A decisão dura e sem precedentes do Conselho de Ética do Comitê Olímpico do Brasil (COB) de suspender a Confederação Brasileira de Vôlei (CBV) em decorrência das ações envolvendo o oposto Wallace deve ser sentida no bolso da confederação, que pode perder cerca de R$ 36 milhões. O atleta foi suspenso por cinco anos como punição por postagem em que ele sugeriu um tiro na cara no presidente Luiz Inácio Lula da Silva (PT).
Num movimento inédito e que pegou de surpresa dirigentes do COB e da CBV, o despacho do CECOB, assinado pelos conselheiros Ney Bello Filho, Sami Arap, Humberto Aparecido Panzetti e Guilherme Faria da Silva, determina o corte de repasses do comitê destinados à confederação por seis meses.

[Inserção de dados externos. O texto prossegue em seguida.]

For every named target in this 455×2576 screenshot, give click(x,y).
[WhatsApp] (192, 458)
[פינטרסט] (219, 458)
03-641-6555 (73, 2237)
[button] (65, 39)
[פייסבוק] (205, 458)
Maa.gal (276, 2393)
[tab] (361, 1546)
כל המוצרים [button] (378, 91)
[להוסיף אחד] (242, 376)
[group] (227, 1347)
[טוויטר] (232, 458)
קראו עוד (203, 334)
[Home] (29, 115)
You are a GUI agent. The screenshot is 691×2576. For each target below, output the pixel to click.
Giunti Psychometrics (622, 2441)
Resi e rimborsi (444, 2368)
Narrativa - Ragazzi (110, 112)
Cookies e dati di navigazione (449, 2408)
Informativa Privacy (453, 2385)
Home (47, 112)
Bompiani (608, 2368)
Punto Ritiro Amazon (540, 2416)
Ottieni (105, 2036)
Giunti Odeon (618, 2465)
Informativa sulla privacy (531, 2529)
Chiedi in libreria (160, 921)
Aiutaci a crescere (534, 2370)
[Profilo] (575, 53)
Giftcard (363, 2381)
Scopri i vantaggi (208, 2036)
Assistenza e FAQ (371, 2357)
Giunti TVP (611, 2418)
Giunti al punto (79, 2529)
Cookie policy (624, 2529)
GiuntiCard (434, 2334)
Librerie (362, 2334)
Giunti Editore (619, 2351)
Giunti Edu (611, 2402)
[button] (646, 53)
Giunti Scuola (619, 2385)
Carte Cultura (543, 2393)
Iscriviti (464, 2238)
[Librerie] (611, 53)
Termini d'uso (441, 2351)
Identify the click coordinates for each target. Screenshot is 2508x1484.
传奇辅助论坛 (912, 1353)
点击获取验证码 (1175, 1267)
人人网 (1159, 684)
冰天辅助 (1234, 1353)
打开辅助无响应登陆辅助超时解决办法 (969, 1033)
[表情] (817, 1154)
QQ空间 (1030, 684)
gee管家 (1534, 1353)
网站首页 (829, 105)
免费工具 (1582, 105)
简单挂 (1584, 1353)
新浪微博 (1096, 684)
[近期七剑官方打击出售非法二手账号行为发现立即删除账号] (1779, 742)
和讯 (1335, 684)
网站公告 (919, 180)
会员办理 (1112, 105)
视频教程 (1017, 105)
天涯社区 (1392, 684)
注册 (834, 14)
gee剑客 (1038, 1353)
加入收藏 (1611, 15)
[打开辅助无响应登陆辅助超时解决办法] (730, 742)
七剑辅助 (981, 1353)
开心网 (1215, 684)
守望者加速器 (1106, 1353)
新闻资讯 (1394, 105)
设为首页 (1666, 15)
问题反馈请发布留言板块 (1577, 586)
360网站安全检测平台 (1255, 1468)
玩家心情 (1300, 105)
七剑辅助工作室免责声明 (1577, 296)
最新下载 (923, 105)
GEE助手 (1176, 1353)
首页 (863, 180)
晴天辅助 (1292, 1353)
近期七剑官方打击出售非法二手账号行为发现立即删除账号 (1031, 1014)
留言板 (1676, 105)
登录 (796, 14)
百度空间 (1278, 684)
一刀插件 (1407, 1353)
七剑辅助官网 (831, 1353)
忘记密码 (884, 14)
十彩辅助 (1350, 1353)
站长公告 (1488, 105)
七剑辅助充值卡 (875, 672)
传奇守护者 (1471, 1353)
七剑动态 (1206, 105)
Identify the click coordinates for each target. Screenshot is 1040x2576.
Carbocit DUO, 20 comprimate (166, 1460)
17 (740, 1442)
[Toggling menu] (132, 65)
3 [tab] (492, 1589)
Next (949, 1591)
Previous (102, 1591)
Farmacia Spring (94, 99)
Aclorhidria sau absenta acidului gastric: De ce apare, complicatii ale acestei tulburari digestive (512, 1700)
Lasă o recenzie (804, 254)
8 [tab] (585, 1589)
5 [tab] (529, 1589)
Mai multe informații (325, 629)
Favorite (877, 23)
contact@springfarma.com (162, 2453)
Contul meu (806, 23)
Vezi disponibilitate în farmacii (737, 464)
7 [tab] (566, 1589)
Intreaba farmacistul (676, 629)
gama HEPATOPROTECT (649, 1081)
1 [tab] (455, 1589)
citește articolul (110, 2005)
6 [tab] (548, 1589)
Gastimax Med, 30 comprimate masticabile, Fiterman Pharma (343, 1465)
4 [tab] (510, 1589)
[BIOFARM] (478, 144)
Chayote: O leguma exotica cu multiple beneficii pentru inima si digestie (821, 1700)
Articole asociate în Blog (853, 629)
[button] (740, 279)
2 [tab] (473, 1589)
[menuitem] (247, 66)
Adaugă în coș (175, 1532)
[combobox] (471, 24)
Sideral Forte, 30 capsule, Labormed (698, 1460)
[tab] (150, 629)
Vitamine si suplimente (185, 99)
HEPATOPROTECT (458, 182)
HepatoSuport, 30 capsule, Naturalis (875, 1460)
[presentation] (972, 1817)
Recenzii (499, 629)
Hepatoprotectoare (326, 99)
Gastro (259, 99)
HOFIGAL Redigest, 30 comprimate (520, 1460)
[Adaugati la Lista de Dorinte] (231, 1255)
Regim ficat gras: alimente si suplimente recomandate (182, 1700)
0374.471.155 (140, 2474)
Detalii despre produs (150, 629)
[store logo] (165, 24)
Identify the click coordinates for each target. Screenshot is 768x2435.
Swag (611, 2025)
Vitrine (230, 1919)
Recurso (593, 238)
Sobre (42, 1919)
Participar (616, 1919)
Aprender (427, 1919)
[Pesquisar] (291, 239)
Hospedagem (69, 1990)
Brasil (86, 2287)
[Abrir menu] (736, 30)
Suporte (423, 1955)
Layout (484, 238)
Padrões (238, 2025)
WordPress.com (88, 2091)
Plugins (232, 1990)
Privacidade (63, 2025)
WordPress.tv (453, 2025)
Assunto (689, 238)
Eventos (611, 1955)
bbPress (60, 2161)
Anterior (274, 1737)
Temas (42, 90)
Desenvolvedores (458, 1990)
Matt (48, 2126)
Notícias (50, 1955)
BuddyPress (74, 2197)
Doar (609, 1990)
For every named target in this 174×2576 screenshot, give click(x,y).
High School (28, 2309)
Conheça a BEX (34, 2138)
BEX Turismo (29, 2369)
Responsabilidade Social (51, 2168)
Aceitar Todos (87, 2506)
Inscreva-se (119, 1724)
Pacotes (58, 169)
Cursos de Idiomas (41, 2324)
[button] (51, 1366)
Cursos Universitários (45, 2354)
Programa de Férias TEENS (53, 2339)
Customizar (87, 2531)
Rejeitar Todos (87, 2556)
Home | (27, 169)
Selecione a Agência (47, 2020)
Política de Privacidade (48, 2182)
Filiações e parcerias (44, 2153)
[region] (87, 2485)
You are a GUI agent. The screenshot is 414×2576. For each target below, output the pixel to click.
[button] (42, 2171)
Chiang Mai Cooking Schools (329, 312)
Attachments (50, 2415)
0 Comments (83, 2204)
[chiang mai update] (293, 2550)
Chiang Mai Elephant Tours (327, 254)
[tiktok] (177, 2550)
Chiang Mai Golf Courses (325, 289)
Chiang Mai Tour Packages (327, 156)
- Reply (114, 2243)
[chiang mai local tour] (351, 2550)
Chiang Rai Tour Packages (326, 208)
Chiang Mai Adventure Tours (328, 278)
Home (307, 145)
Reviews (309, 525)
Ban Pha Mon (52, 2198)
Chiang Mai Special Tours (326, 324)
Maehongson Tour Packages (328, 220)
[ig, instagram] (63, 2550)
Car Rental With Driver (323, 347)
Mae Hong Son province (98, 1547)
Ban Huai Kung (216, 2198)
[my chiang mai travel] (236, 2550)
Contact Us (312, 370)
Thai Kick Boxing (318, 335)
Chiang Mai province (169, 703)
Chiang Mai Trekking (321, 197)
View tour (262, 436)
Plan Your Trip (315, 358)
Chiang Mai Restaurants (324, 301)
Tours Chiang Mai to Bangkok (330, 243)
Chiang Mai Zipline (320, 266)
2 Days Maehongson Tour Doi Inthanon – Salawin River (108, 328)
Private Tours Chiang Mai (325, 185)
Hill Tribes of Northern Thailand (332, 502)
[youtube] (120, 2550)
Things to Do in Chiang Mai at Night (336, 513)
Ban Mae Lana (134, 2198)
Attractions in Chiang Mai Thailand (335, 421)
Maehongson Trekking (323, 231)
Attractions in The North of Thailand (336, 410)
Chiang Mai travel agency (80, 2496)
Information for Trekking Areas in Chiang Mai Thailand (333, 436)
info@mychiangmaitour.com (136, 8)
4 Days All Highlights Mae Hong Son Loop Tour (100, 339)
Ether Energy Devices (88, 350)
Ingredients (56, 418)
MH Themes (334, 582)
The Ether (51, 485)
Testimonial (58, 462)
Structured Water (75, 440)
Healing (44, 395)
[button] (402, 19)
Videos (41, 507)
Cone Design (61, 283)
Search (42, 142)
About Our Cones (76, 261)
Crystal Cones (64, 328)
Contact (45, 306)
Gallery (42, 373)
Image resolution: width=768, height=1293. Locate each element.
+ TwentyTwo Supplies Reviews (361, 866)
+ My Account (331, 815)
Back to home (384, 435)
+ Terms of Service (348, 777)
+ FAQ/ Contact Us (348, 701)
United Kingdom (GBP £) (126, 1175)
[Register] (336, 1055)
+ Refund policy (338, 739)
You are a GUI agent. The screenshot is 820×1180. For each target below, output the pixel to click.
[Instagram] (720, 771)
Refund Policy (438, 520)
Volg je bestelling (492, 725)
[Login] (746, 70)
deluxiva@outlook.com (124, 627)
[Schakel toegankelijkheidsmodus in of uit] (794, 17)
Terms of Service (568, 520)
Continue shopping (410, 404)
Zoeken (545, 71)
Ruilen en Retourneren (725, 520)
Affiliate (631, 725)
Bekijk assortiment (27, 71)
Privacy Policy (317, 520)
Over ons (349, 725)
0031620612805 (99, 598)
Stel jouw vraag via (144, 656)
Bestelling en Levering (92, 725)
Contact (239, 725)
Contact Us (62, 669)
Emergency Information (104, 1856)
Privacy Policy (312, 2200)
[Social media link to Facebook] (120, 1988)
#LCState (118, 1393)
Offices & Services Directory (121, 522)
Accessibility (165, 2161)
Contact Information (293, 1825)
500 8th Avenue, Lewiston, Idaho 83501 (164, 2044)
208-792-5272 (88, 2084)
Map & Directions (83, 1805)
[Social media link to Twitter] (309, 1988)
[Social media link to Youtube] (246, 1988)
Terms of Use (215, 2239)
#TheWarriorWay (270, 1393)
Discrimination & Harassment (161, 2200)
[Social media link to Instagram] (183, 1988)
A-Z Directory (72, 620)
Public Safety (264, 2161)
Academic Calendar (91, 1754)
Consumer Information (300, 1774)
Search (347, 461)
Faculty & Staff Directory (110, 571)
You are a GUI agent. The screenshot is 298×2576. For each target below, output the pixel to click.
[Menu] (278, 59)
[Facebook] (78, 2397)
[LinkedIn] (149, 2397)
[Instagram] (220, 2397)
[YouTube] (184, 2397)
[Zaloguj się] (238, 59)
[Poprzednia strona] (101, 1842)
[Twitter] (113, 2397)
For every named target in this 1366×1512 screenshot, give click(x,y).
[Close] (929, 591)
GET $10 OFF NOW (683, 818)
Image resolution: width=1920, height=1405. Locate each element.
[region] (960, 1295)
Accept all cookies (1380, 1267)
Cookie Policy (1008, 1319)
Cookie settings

A confederação fica suspensa por seis meses do movimento olímpico. Na prática, não pode desde terça-feira, 2, dia em que foi publicada a decisão do CECOB, ter qualquer tipo de apoio do COB, seja financeiro, logístico ou operacional - isto é, a punição se refere também à cessão de espaços físicos, material humano, auxílio tecnológico ou de know how.
A entidade que comanda o vôlei nacional perdeu os patrocínios públicos e também ficou impedida de receber verbas federais, repassadas pela lei Agnelo Piva e pela lei das Loterias. O CECOB recomendou que os recursos privados também sejam suspensos.
Por meio da Lei Agnelo Piva, o COB repassa verba das loterias a todas as confederações olímpicas do País. Levando em conta uma série de fatores, dentre eles desempenho em competições mundiais e Jogos Olímpicos e transparência na gestão, cada uma das entidades recebe um valor anual. Em 2023, a CBV tem direito a R$ 9,8 milhões. Como a suspensão é de seis meses, a confederação deve deixar de receber cerca de R$ 4,8 milhões.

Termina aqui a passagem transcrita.